We have an innocent e-mail exchange with an attractive lady in the church. She has needs. You are helping her. She appreciates all the work she sees
you doing. You exchange pleasantries. She stops by for advice on a church project she is working on, and you had better hope you are half-way spir­itual when she does. (By the way, did you pray today?) Okay, so you may not commit physical adultery, but these mind games and emotional affairs drain you even further of your ability to connect with your family.

It’s not all about sex, scandal, and embezzlement. There are plenty of other ways to abandon our families while we pursue our ministry. It is easy to settle for what we can get away with, not on maximizing the potential in our relationships. In a slightly different context, Eugene Peterson said, “We run all over town,
from committee to committee, confer­ence to conference, organization to organization, doing all manner of good work, scattering seed in every­body’s field but our own.”
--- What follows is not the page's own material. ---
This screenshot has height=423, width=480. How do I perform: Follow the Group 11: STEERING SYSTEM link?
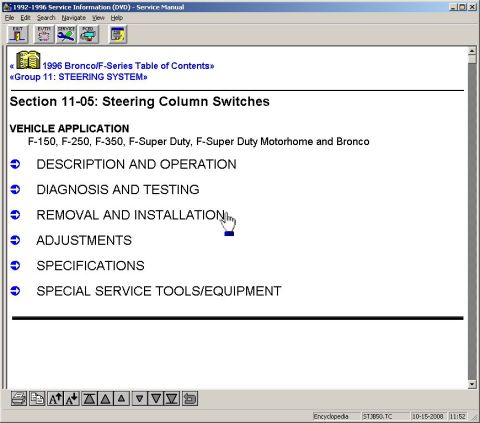tap(79, 77)
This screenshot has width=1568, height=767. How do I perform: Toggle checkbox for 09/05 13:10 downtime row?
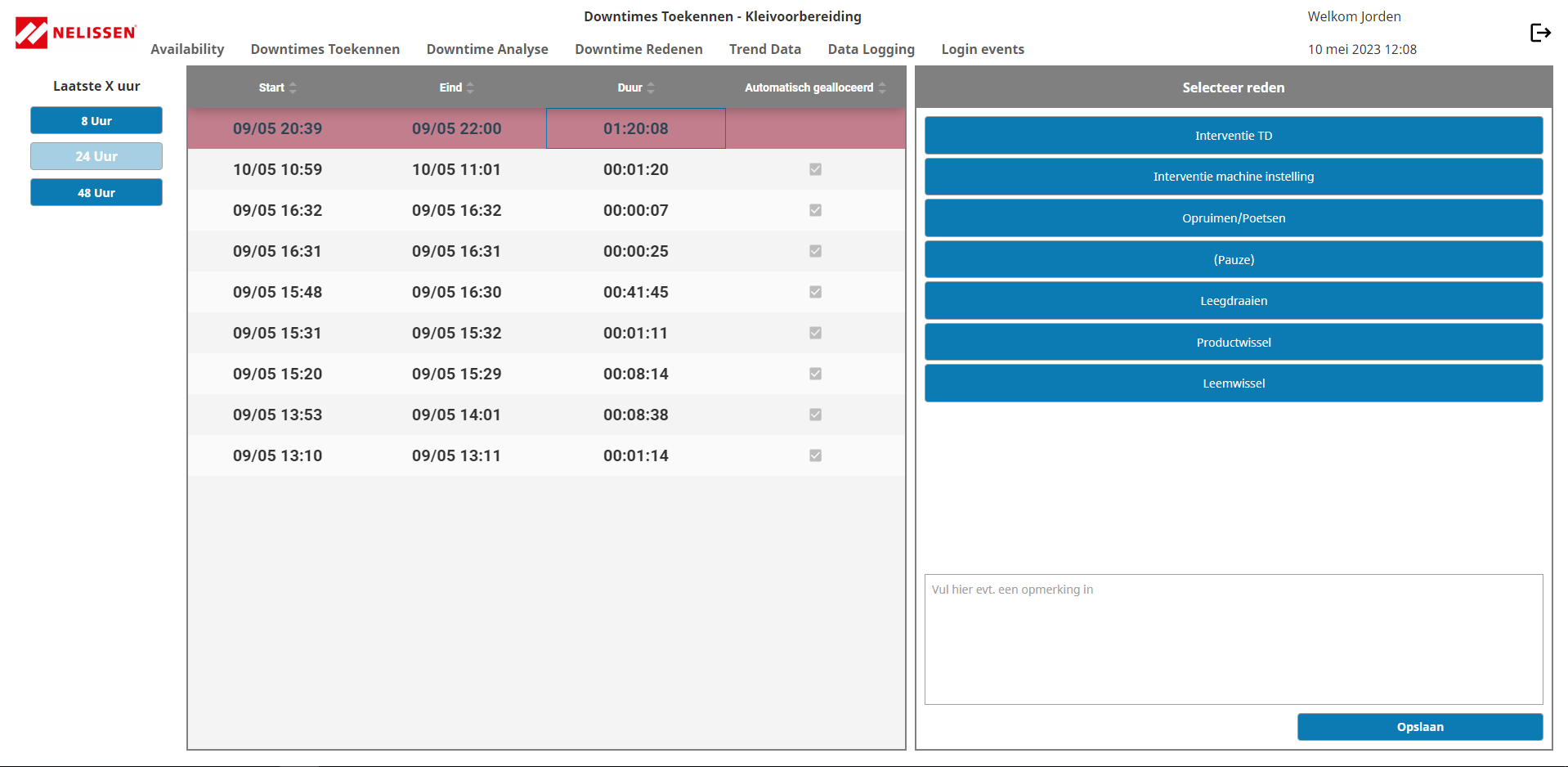[x=815, y=455]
Who has the liberty to tell you the train is about to wreck? I am not talking about a distant friend or “mentor” who only knows what you want him to know about your life, but who is in your immediate context who can say, “Hey, Stupid, your fam­ily needs you! Quit playing the preacher game. Go home and spend some uninterrupted time with your family.” Do you have such a voice in your life? You only have your chil­dren for a brief time. Your wife is more important than your ministry. Don’t squander this precious time competing with others and trying to impress the world.

Oh, that all the Lord’s people were prophets! Somebody please tell me if my train is about to wreck.